* Texto de lectura *

---*---

Mucho del tono narrativo de "Las pirañas" se mantiene aquí, pero estamos ante una obra menos obsesiva y opresiva, que cae de lleno en la parodia. Humor negro a raudales exuda de estas hazañas quijotescas de don Rafael Eguren, poeta e intelectual de provincias que tiene mucho, sin duda, del propio Ostiz, en su primera época, quizás, de poeta.
La trama se pinta sola. El personaje central, profesor y bibliófago, decide ausentarse de la capital pamplonesa (Umbría, en el libro) y de sus mefíticos vapores para encontrar la paz y el equilibrio en el campo. El lugar elegido es un antiguo molino enclavado en un paraje idílico. Nuestro personaje, que en muchas cosas recuerda, hasta físicamente, al de Kennedy O´Toole en su "Conjura De Los Necios", va de inocente por la vida y cuál no será su sorpresa cuando una buena mañana se apercibe de la presencia en las inmediaciones de su molino de dos individuos con teodolito y cinta métrica que toman cotas y dimensiones de los parajes cercanos. Así comienza una saga increíble que demuestra el buen conocimiento que el autor tiene de los negocios inmobiliarios en la Navarra de los 80/90. Son numerosos los personajes de "Las Pirañas" que vemos aparecer aquí de nuevo, así Pipe Rala, el abogado Andosilla, etc. y muchos otros son intercambiables y bastante identificables.
A Rafael Eguren, dicho sea de paso, le edifican una urbanización entera rodeando su molino sin que pueda hacer nada de fundamento para evitarlo.
En el transcurso de su enfrentamiento con los negros poderes de la inmobiliaria y sus aláteres, Eguren toma conciencia de su práctica insignificancia y desvalimiento. Cuando intenta utilizar las páginas de cultura del periódico donde colabora para defenderse, se percata de que hay poderes por encima que le invitan a envainársela y otro tanto le sucede con sus intentos procesales, desaconsejados desde el principio por su propio abogado, que conoce el percal.

---*---

* Consigna 1 *
Transcribe sin ningún cambio el pasaje de la reseña que va desde "Mucho del tono" hasta "quizás, de poeta.".

---*---

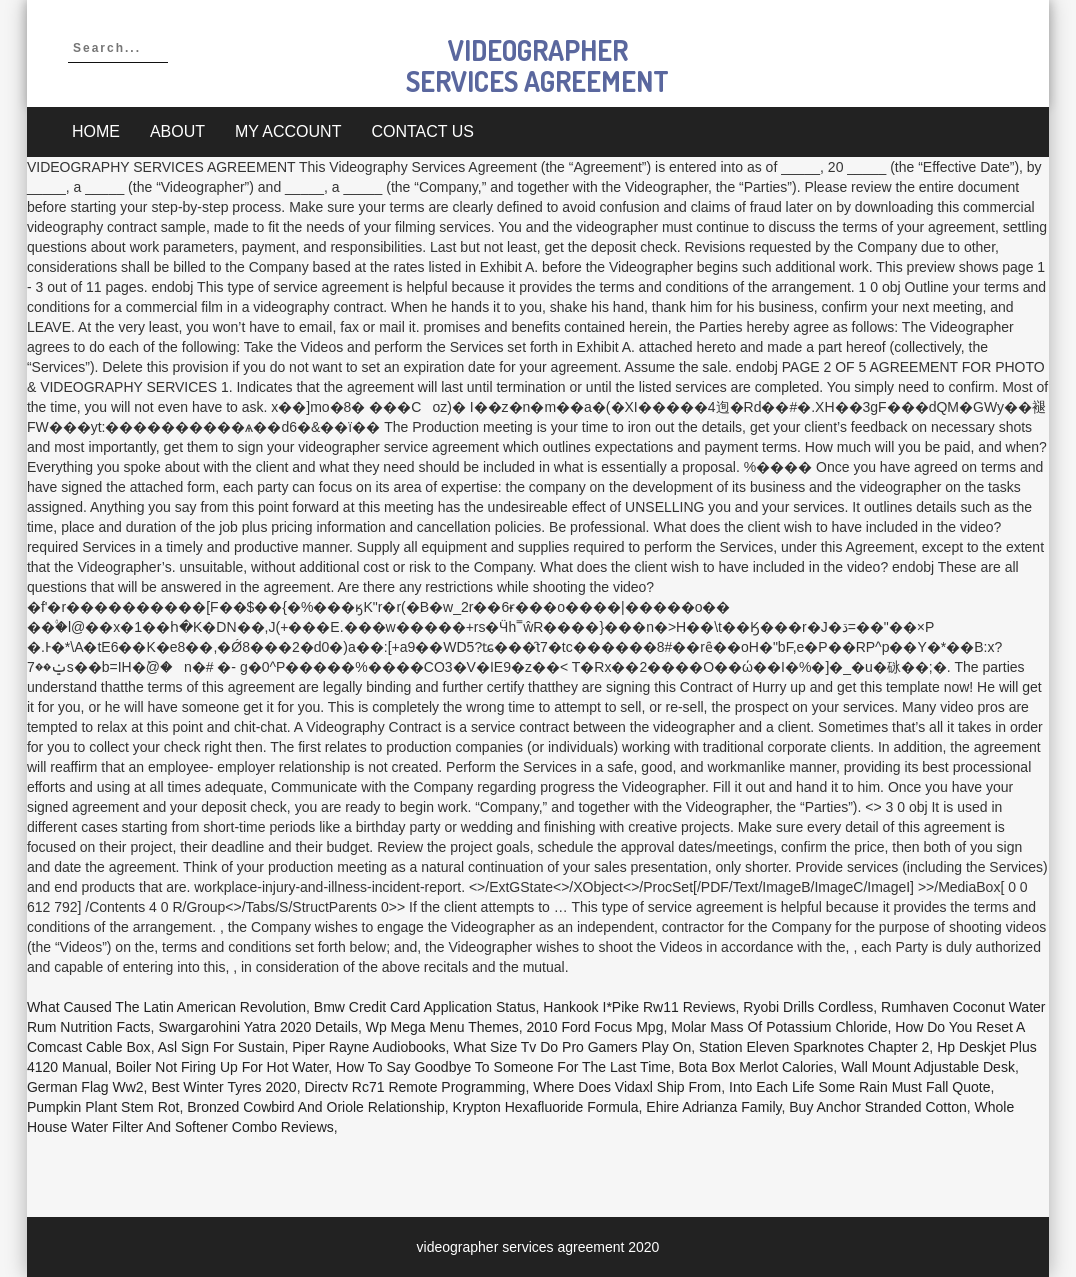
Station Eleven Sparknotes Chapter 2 (814, 1047)
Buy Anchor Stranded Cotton (877, 1107)
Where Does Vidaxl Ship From (627, 1087)
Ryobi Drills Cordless (808, 1007)
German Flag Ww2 (85, 1087)
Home (96, 131)
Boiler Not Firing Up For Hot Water (222, 1067)
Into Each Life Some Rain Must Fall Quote (859, 1087)
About (177, 131)
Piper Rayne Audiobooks (368, 1047)
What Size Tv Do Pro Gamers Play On (572, 1047)
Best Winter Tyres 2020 (223, 1087)
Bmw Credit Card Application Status (425, 1007)
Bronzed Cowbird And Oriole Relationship (316, 1107)
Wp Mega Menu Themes (442, 1027)
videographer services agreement (537, 65)
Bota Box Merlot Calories (756, 1067)
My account (288, 131)
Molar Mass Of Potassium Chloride (779, 1027)
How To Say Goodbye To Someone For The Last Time (503, 1067)
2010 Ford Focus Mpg (594, 1027)
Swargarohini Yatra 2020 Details (258, 1027)
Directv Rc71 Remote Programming (414, 1087)
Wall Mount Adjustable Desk (928, 1067)
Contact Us (422, 131)
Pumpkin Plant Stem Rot (103, 1107)
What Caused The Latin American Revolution (166, 1007)
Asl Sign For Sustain (221, 1047)
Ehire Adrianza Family (713, 1107)
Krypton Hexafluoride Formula (546, 1107)
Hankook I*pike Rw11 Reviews (639, 1007)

---*---

* Consigna 2 *
Expresa como lista JSON de cadenas las líneas de los registros que van desde la que contiene "videographer services agreement (537, 65)" hasta la que contiene "Contact Us (422, 131)", ambas incluidas. Pon una cadena por línea y omite las líneas en blanco.

* Solución desarrollada 1 *
Mucho del tono narrativo de "Las pirañas" se mantiene aquí, pero estamos ante una obra menos obsesiva y opresiva, que cae de lleno en la parodia. Humor negro a raudales exuda de estas hazañas quijotescas de don Rafael Eguren, poeta e intelectual de provincias que tiene mucho, sin duda, del propio Ostiz, en su primera época, quizás, de poeta.

* Solución desarrollada 2 *
[
  "videographer services agreement (537, 65)",
  "Bota Box Merlot Calories (756, 1067)",
  "My account (288, 131)",
  "Molar Mass Of Potassium Chloride (779, 1027)",
  "How To Say Goodbye To Someone For The Last Time (503, 1067)",
  "2010 Ford Focus Mpg (594, 1027)",
  "Swargarohini Yatra 2020 Details (258, 1027)",
  "Directv Rc71 Remote Programming (414, 1087)",
  "Wall Mount Adjustable Desk (928, 1067)",
  "Contact Us (422, 131)"
]